### STATED TASK
Show every line below that contains the string "pixels".

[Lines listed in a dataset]

━━━━━━

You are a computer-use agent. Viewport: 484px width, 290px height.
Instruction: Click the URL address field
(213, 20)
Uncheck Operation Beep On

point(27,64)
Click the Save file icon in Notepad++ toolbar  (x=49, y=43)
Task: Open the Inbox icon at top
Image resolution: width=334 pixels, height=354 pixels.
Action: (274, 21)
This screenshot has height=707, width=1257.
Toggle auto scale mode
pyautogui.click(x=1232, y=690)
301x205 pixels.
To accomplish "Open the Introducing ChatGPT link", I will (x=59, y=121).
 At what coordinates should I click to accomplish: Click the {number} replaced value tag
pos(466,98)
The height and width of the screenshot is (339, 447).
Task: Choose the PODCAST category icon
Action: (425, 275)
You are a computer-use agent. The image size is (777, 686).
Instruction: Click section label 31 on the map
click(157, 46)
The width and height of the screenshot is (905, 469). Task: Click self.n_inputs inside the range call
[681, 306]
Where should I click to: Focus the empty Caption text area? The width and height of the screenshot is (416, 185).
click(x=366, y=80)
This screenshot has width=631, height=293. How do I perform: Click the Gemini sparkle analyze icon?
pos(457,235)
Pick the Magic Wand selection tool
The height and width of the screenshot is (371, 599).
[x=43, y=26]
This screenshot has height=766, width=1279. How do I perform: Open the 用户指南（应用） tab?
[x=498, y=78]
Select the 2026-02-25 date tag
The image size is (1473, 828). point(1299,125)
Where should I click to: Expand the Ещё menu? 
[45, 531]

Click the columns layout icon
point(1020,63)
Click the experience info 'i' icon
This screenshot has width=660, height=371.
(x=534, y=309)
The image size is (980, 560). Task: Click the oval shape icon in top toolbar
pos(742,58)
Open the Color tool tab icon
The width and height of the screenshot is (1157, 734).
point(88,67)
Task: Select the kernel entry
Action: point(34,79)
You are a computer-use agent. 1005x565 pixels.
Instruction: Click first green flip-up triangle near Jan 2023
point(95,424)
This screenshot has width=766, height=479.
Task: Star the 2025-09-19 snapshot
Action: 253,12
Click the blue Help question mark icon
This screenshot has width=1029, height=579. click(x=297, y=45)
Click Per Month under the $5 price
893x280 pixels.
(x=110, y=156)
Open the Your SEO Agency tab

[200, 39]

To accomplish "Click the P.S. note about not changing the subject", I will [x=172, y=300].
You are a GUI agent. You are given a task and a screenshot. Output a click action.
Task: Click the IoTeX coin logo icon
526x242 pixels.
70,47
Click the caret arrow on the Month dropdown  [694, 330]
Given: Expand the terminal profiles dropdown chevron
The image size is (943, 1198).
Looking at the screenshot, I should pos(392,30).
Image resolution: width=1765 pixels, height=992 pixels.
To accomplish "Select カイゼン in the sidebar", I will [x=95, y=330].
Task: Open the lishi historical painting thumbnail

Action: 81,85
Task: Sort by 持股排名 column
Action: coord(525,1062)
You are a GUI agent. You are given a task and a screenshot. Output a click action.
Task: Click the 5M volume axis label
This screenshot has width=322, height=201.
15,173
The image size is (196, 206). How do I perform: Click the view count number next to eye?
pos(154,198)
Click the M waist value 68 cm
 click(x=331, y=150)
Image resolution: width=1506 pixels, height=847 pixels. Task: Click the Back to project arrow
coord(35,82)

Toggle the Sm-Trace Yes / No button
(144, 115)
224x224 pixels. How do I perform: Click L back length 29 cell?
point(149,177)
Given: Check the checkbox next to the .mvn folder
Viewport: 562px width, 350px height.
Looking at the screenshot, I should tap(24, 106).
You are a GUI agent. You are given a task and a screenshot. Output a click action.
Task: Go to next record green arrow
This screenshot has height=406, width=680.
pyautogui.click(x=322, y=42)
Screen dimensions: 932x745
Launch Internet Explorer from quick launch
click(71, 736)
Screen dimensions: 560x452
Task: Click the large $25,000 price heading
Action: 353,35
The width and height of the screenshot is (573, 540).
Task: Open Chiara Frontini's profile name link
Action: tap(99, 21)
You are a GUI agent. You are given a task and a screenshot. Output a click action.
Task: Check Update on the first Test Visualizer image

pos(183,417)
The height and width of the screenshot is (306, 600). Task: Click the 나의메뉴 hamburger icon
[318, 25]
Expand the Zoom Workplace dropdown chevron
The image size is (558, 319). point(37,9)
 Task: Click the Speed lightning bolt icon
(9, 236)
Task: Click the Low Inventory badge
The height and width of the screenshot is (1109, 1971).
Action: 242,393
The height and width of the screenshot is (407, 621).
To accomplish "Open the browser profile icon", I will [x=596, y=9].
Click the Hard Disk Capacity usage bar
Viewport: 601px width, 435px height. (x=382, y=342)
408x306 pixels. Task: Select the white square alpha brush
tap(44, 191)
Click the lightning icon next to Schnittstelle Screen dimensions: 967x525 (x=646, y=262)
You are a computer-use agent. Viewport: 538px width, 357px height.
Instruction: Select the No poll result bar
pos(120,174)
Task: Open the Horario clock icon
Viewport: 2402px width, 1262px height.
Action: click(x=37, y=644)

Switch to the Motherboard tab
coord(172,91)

━━━━━━

### ANSWER TO THE PROBLEM
Image resolution: width=334 pixels, height=354 pixels.
301x205 pixels.
You are a computer-use agent. 1005x565 pixels.
893x280 pixels.
526x242 pixels.
Image resolution: width=1765 pixels, height=992 pixels.
Image resolution: width=1506 pixels, height=847 pixels. Task: Click the Back to project arrow
224x224 pixels. How do I perform: Click L back length 29 cell?
408x306 pixels. Task: Select the white square alpha brush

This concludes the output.